§ **Task prompt**:
Rewrite the records, starting with the line that contains "Click the AJAX double-headed arrow" and going on through the line that contains "coord(186,314)". Replace "box" with "panel" and leave everything else unchanged.

§ **Dataset extract**:

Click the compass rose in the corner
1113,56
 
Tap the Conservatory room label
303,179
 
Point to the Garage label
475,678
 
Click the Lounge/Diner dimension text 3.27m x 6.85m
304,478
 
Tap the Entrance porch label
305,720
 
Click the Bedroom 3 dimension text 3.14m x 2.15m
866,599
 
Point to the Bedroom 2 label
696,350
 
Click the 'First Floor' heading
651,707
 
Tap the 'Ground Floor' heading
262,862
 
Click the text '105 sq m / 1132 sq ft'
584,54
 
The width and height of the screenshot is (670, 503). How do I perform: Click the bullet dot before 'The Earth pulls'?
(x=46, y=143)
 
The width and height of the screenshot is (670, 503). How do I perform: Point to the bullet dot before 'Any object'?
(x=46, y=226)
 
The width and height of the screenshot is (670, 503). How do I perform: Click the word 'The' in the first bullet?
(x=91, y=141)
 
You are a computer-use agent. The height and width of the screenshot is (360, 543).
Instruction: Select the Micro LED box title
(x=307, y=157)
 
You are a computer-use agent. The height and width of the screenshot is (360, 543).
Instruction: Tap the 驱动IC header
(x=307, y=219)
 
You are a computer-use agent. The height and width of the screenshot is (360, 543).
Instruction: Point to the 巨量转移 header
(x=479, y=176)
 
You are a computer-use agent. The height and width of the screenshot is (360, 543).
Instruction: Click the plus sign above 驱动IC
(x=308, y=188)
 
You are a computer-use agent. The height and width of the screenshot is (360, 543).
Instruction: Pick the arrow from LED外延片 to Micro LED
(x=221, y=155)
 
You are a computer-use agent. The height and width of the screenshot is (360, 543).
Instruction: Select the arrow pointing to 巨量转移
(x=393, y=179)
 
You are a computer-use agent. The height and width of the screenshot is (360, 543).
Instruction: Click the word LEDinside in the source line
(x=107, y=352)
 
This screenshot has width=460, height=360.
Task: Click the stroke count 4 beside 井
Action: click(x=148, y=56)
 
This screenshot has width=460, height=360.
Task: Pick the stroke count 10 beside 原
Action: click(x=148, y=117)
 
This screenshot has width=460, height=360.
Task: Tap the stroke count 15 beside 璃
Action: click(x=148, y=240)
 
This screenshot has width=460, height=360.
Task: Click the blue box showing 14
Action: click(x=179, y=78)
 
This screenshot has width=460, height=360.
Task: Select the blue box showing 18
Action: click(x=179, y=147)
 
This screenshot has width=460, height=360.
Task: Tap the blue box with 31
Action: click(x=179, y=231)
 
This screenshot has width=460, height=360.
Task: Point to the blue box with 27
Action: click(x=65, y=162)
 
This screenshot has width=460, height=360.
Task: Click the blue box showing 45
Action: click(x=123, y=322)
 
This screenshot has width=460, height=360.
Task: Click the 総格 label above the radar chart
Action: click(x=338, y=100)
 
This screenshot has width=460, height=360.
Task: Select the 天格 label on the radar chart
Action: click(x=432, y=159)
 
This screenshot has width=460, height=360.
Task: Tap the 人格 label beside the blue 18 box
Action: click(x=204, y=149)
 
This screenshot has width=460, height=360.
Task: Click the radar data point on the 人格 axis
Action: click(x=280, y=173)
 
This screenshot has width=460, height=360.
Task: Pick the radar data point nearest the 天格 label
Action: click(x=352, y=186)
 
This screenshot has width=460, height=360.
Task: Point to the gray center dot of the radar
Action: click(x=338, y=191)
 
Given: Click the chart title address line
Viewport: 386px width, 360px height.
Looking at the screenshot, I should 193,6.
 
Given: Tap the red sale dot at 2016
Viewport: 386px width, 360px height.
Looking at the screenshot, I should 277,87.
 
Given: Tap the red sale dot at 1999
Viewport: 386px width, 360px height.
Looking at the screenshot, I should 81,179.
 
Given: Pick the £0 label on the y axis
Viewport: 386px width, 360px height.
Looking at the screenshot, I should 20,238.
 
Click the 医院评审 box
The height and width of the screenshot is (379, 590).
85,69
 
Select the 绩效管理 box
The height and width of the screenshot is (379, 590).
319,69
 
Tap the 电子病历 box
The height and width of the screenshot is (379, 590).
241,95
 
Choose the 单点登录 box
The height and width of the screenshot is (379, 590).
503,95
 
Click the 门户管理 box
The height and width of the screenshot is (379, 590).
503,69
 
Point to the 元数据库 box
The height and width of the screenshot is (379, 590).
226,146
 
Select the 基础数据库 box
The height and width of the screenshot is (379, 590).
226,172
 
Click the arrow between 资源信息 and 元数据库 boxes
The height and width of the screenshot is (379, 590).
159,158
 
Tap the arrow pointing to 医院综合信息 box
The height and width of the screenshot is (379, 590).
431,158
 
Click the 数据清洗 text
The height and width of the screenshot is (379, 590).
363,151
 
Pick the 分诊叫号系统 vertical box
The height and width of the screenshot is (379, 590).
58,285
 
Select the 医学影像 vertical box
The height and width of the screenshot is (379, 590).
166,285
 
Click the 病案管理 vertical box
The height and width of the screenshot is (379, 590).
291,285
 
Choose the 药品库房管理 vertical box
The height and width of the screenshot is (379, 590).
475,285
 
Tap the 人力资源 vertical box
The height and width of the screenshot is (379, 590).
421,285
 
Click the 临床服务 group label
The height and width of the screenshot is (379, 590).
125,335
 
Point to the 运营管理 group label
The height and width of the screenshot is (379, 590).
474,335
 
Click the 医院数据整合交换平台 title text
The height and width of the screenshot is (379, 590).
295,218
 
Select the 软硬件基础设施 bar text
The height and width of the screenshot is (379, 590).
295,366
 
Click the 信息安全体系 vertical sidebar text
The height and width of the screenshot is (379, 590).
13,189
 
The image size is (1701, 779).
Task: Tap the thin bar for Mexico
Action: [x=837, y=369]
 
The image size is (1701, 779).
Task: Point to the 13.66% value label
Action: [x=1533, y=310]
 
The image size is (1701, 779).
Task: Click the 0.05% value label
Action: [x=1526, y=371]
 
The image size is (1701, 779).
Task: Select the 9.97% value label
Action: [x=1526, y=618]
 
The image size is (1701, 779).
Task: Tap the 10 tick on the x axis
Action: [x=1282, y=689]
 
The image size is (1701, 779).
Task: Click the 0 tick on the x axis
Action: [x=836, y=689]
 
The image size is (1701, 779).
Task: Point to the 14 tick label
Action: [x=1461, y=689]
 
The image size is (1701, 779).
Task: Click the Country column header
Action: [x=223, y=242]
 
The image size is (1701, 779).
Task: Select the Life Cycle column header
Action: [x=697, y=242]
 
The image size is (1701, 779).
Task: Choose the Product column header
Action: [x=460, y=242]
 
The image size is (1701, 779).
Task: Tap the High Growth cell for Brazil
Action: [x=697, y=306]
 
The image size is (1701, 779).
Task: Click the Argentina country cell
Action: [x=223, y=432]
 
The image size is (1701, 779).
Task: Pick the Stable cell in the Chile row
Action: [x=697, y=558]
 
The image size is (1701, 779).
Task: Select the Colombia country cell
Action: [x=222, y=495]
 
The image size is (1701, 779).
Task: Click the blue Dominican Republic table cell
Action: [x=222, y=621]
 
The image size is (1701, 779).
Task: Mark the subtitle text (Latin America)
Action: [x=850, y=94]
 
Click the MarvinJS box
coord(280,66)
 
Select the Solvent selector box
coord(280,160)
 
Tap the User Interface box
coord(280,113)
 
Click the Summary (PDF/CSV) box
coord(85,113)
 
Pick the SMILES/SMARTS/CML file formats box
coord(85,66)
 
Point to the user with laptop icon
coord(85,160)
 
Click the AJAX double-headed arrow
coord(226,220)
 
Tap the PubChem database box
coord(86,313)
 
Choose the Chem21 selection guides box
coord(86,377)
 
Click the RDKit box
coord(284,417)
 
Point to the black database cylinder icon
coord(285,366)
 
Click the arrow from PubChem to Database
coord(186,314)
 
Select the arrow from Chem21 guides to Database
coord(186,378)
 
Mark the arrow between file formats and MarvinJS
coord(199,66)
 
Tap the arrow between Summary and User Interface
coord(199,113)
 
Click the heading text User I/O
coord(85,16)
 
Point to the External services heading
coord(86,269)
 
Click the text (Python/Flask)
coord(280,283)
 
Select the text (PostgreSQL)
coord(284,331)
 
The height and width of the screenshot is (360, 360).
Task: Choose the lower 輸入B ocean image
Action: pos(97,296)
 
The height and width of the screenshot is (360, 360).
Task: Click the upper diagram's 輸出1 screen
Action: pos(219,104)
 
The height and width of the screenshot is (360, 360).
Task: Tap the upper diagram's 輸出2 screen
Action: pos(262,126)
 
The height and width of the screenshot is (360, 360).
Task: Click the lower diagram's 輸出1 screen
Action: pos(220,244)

§ **Task result**:
Click the AJAX double-headed arrow
coord(226,220)
 
Tap the PubChem database panel
coord(86,313)
 
Choose the Chem21 selection guides panel
coord(86,377)
 
Click the RDKit panel
coord(284,417)
 
Point to the black database cylinder icon
coord(285,366)
 
Click the arrow from PubChem to Database
coord(186,314)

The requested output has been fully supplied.